Una irónica parábola de esto podemos encontrarla en El mundo que hizo Jones, una novela menor que Philip K. Dick escribió en plena Guerra Fría. En la novela, el mundo se está recuperando de una catástrofe nuclear, y para evitar nuevos enfrentamientos ideológicos ha sido impuesto por ley el Relativismo. Aquel que es sorprendido invocando al Bien, la Verdad o la Belleza, e incluso hasta quien se atreve a dar consejos, es condenado a trabajos forzados. Esta grotesca tiranía de la corrección política provoca el efecto opuesto, y pronto todos acababan aplaudiendo a un líder autoritario. Cuando Dick escribió esto pensaba en el ascenso del nazismo, pero su historia parecía anticipar la deriva de la modernidad hacia la trans-modernidad.
Después de la guerra y de la derrota del totalitarismo, la cultura académica quiso retomar el rumbo de la Ilustración y entendió que para evitar que renaciera el odio ideológico lo mejor era adoptar programas estrictamente “científicos.” El estructuralismo y el neopositivismo fueron los más exitosos, y sus ecos llegaron a hacerse sentir hasta en el arte, con el diseño funcional, la arquitectura “moderna” y la novela objetivista.

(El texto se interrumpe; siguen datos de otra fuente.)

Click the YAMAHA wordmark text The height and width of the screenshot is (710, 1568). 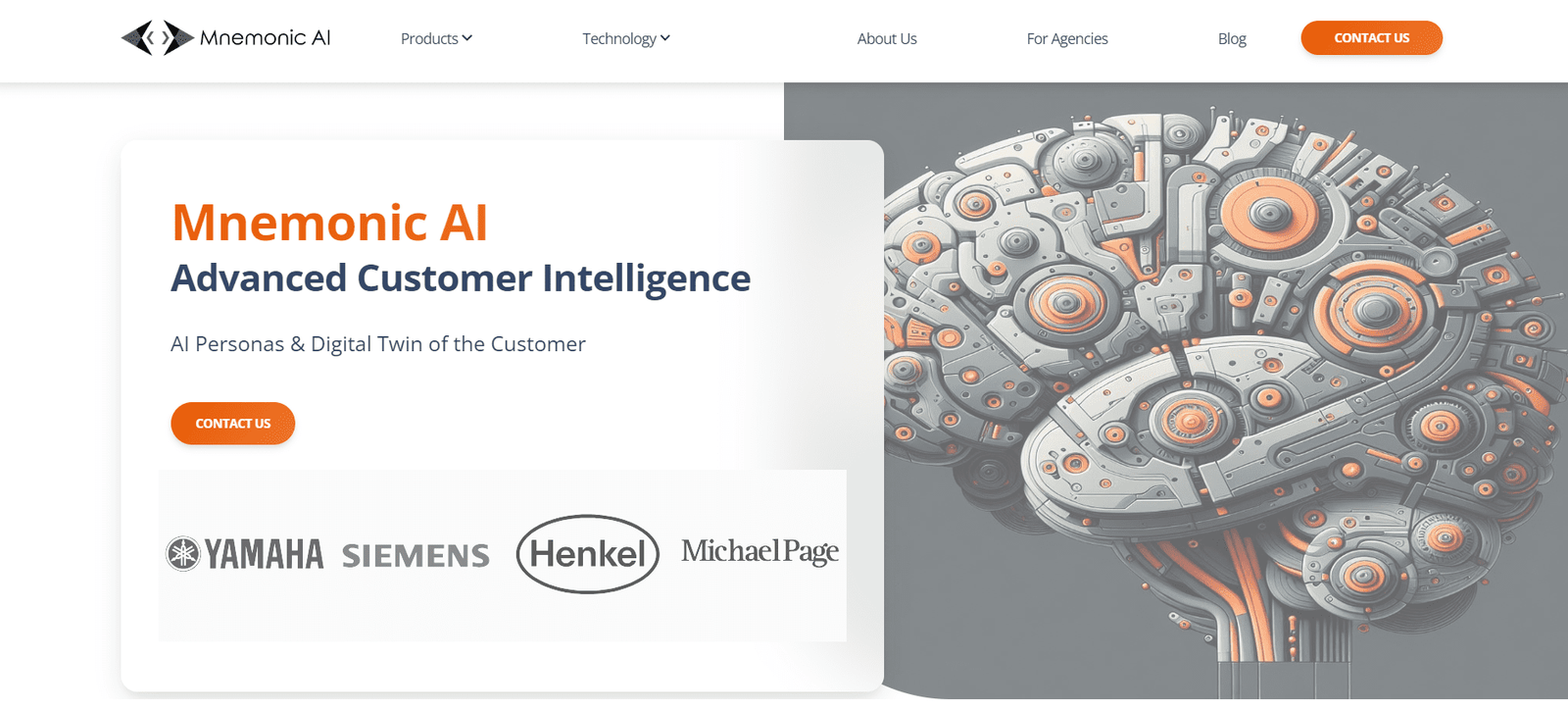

Pero esta nueva “filosofía científica” no se detuvo hasta aplicar el instrumental de la crítica a las debilitadas creencias humanistas sobre las cuales se intentaba reconstruir la civilización. La demolición del paradigma antrópico se inició cuando el estructuralismo, con el propósito de desdramatizar la historia, la dejó desprovista de sentido y de sujeto. Así como el neopositivismo soñaba con reducir todas las ciencias a la lógica y la física, el estructuralismo quiso fundarlas en la lingüística. Del mismo modo que los neodarwinianos reducían al individuo a mero portador del “gen egoísta”, Lévi-Strauss hizo del sujeto un mero soporte de las estructuras culturales. En una inesperada vuelta a Spengler, reemplazó la historia por la antropología y volvió a agitar el fantasma de la degradación entrópica. En Tristes trópicos afirmaba que
“la función del universo es fabricar entropía (…) “antes que ‘antropología’ había que escribir ‘entropología’, el nombre de una disciplina dedicada a estudiar ese proceso de desintegración en sus manifestaciones más elevadas.”[2] Siguiendo el programa estructuralista, Althusser se encargó de minar los cimientos del marxismo. Para acabar con el Marx juvenil y su pathos antrópico volatilizó al Hombre y lo reemplazó por las estructuras socio-culturales, con lo cual su antropología se naturalizó, se cargó de fatalismo y dejó de despertar pasiones.
[1] Cfr. Anthony Beever. Berlín, la caída: 1945. Trad.: David León Gómez. Barcelona. Crítica 2002
[2] Claude Lévi-Strauss, Tristes trópicos, Cap.40. Trad.: Noelia Bastard. Buenos Aires, Paidós 1988.